Depressão, ansiedade e pensamentos suicidas foram alguns dos temas que os cerca de 150 voluntários leram em relatos dos profissionais de saúde.

ntre os casos que acompanhou, Dóris destaca um que a deixou muito comovida: uma enfermeira que se sentia culpada após a mãe morrer em decorrência do novo coronavírus. "Ela acreditava que tinha sido a responsável por infectar a mãe. Foi uma das situações mais difíceis", relata.

O "Enfermagem Solidária" ajudou até mesmo a idealizadora do projeto. Em novembro passado, o marido de Dóris morreu em decorrência da covid-19.

"Percebo que o "Enfermagem Solidária" até me ajuda a compreender melhor a perda que eu tive", diz.

Os enfermeiros na linha de frente

Desde o começo da pandemia, os profissionais de saúde que estão na linha de frente contra a covid-19 enfrentam situações extremas de esgotamento físico e mental, que se tornaram mais agudas nos picos da pandemia, como hospitais sobrecarregados, falta de equipamentos de segurança e ausência de medicamentos para intubar pacientes.

Esses trabalhadores também vivem com o medo de serem vítimas do novo coronavírus e lidam com a saudade de colegas que morreram em decorrência da covid-19.

Em todo o Brasil foram registrados, desde o começo da pandemia, 56,1 mil casos de infecções pelo novo coronavírus entre profissionais de enfermagem e 784 mortes, segundo dados atuais do Observatório de Enfermagem, do Cofen.

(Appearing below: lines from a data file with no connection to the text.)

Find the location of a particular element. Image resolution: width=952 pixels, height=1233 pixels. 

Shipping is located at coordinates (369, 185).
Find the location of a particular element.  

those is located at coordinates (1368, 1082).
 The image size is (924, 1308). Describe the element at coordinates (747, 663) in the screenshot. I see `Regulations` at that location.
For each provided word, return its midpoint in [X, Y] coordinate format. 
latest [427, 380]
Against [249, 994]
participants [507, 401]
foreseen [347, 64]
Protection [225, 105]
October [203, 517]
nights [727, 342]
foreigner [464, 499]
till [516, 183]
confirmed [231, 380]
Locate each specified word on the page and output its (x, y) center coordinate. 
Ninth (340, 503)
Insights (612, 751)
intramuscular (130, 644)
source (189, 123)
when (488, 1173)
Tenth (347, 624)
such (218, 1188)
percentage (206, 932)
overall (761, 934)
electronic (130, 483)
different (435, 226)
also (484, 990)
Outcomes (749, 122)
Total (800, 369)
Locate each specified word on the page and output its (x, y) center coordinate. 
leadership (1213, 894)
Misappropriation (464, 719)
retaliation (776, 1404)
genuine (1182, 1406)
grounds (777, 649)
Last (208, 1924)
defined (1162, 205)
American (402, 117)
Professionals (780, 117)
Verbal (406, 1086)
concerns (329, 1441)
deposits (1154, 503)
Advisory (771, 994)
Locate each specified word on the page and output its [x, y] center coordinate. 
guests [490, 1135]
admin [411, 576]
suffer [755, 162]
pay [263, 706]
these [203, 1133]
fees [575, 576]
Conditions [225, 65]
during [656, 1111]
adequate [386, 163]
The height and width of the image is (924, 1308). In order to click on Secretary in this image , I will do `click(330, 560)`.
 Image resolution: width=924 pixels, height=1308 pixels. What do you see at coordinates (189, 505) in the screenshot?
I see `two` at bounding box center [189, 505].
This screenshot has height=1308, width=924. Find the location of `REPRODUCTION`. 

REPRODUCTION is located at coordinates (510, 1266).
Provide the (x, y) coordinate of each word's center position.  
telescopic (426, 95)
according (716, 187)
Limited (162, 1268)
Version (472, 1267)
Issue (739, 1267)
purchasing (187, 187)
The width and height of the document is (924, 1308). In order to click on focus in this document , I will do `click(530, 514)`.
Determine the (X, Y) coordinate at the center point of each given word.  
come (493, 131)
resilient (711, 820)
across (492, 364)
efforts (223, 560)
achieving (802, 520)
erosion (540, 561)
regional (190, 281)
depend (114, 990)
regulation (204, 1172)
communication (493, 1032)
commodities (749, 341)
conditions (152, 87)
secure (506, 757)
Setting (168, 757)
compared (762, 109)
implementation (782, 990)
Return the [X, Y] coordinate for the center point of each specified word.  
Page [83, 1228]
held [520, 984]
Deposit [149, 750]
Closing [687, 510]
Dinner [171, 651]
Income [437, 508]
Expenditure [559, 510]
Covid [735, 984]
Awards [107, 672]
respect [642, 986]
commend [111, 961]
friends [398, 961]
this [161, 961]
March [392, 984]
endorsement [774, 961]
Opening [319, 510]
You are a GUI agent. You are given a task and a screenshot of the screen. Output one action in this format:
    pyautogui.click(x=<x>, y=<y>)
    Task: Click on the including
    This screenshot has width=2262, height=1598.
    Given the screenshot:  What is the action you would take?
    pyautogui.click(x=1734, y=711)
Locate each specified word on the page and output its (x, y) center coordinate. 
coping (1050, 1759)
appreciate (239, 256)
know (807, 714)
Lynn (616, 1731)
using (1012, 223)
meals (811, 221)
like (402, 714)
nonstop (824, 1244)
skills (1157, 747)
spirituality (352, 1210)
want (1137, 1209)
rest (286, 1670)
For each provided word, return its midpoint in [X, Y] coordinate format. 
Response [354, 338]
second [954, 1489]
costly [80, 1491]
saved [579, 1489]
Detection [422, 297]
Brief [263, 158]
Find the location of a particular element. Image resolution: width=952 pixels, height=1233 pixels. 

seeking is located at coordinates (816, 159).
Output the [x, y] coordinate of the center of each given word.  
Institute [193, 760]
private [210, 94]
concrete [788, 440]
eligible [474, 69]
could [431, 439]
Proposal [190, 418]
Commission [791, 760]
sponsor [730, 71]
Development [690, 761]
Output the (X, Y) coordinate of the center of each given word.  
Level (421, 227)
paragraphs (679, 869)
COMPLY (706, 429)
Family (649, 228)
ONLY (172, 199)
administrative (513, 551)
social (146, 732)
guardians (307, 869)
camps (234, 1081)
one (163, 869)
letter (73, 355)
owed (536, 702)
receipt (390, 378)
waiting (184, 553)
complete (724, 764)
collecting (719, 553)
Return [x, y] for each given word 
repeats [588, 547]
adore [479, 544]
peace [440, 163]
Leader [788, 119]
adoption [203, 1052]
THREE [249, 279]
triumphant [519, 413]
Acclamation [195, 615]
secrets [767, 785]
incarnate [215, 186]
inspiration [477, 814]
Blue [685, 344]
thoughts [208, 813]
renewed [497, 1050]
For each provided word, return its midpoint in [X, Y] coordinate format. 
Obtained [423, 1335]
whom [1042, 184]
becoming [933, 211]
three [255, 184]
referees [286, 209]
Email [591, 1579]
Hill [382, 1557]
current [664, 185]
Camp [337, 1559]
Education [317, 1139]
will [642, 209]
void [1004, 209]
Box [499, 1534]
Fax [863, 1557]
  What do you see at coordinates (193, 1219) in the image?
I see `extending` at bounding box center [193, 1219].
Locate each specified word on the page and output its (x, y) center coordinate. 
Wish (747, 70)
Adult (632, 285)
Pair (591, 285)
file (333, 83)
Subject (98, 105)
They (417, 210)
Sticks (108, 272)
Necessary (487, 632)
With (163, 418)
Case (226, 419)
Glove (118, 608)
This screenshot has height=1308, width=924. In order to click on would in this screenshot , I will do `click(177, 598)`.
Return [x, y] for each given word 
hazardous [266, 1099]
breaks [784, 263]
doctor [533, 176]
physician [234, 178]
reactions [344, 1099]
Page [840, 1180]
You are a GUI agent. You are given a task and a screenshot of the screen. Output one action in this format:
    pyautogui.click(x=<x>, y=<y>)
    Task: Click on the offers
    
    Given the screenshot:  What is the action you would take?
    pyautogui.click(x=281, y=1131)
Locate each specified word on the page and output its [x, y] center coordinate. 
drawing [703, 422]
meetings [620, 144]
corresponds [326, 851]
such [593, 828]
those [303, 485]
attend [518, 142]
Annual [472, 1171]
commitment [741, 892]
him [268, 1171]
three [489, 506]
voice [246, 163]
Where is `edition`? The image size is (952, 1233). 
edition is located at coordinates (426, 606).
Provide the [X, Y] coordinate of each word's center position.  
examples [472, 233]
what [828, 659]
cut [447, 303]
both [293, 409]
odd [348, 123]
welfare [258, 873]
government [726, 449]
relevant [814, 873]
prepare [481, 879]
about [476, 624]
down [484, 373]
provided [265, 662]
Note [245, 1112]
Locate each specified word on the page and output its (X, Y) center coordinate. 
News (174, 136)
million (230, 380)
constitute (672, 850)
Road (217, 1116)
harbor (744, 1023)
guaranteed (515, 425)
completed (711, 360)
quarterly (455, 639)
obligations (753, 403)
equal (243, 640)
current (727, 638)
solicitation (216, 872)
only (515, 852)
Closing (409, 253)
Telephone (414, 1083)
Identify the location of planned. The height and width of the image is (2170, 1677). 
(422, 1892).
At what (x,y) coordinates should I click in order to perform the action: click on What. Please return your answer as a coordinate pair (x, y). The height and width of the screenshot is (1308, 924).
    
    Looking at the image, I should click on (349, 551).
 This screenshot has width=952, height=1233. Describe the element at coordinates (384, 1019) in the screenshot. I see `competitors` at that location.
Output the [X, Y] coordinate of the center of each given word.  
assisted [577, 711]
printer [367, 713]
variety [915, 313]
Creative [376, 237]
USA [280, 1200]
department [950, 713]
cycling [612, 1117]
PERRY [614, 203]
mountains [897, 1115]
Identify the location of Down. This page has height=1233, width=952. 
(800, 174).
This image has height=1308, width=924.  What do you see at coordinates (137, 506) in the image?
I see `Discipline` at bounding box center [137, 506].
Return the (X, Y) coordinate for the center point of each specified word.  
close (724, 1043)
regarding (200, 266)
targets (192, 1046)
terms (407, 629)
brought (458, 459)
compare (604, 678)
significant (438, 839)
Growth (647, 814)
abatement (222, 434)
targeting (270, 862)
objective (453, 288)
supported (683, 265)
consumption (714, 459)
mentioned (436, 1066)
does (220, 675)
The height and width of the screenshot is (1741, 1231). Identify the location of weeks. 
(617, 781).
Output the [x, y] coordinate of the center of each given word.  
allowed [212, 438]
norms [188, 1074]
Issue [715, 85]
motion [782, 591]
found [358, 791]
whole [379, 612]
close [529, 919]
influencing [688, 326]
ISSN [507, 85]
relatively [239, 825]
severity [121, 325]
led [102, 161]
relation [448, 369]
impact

Doutora em saúde mental e professora aposentada da Universidade Federal de São Paulo (Unifesp), Dóris afirma que desde o princípio da pandemia não havia dúvidas da necessidade de uma iniciativa para apoiar os profissionais de enfermagem. Após autorização dos responsáveis pelo Cofen, ela procurou outros enfermeiros que também são especialistas em saúde mental. Em poucos dias, o projeto recebeu diversos voluntários.

O "Enfermagem Solidária" entrou em funcionamento a partir do fim de março de 2020. Meses depois, passou a atender também alguns trabalhadores da área da radiologia.

A responsável pela iniciativa ressalta que o projeto não tem o objetivo de substituir sessões de terapia ou acompanhamento psiquiátrico.

"O que fazemos é uma escuta empática, para acolher esses trabalhadores. O objetivo é que esses profissionais desabafem. Se necessário, criamos uma rotina com aquela pessoa, pedimos para ela voltar em outro momento também para conversar", explica Dóris.

"Alguns psicólogos ligaram para tentar ajudar no projeto, mas o meu objetivo era reunir voluntários que fossem da enfermagem e com especialização em saúde mental. Era um sentimento de que outros enfermeiros poderiam dar um apoio melhor aos colegas de profissão no atual momento, porque conhecem a rotina de trabalho", acrescenta.